(Saved entries)
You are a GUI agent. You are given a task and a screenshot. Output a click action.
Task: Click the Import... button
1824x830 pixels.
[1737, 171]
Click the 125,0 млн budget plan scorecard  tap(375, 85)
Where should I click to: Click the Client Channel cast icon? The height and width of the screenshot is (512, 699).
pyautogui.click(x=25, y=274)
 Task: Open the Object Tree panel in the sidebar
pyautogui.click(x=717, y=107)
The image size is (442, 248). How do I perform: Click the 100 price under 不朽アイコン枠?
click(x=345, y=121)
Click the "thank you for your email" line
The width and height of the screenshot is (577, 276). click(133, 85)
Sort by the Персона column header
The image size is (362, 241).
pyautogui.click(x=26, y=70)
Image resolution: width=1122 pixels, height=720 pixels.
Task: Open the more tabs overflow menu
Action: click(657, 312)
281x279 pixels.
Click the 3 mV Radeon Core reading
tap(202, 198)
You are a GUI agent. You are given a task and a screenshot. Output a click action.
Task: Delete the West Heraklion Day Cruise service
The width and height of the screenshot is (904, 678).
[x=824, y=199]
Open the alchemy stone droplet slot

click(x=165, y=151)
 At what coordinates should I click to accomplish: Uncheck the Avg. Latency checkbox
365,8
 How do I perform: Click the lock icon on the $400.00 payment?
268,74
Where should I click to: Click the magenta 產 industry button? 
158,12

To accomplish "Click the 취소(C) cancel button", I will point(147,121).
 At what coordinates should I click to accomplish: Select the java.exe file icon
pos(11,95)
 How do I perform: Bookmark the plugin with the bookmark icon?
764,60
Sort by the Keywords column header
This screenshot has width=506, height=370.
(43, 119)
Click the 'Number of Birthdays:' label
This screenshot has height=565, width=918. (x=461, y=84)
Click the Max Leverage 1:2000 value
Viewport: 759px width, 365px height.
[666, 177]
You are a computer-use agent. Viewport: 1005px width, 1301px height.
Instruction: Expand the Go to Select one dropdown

* _TASK_: Write every record out again exactly.

* _RESPONSE TO THIS TASK_:
You are a GUI agent. You are given a task and a screenshot. Output a click action.
Task: Click the Import... button
1824x830 pixels.
[1737, 171]
Click the 125,0 млн budget plan scorecard  tap(375, 85)
Where should I click to: Click the Client Channel cast icon? The height and width of the screenshot is (512, 699).
pyautogui.click(x=25, y=274)
 Task: Open the Object Tree panel in the sidebar
pyautogui.click(x=717, y=107)
The image size is (442, 248). How do I perform: Click the 100 price under 不朽アイコン枠?
click(x=345, y=121)
Click the "thank you for your email" line
The width and height of the screenshot is (577, 276). click(133, 85)
Sort by the Персона column header
The image size is (362, 241).
pyautogui.click(x=26, y=70)
Image resolution: width=1122 pixels, height=720 pixels.
Task: Open the more tabs overflow menu
Action: click(657, 312)
281x279 pixels.
Click the 3 mV Radeon Core reading
tap(202, 198)
You are a GUI agent. You are given a task and a screenshot. Output a click action.
Task: Delete the West Heraklion Day Cruise service
The width and height of the screenshot is (904, 678).
[x=824, y=199]
Open the alchemy stone droplet slot

click(x=165, y=151)
 At what coordinates should I click to accomplish: Uncheck the Avg. Latency checkbox
365,8
 How do I perform: Click the lock icon on the $400.00 payment?
268,74
Where should I click to: Click the magenta 產 industry button? 
158,12

To accomplish "Click the 취소(C) cancel button", I will point(147,121).
 At what coordinates should I click to accomplish: Select the java.exe file icon
pos(11,95)
 How do I perform: Bookmark the plugin with the bookmark icon?
764,60
Sort by the Keywords column header
This screenshot has width=506, height=370.
(43, 119)
Click the 'Number of Birthdays:' label
This screenshot has height=565, width=918. (x=461, y=84)
Click the Max Leverage 1:2000 value
Viewport: 759px width, 365px height.
[666, 177]
You are a computer-use agent. Viewport: 1005px width, 1301px height.
Instruction: Expand the Go to Select one dropdown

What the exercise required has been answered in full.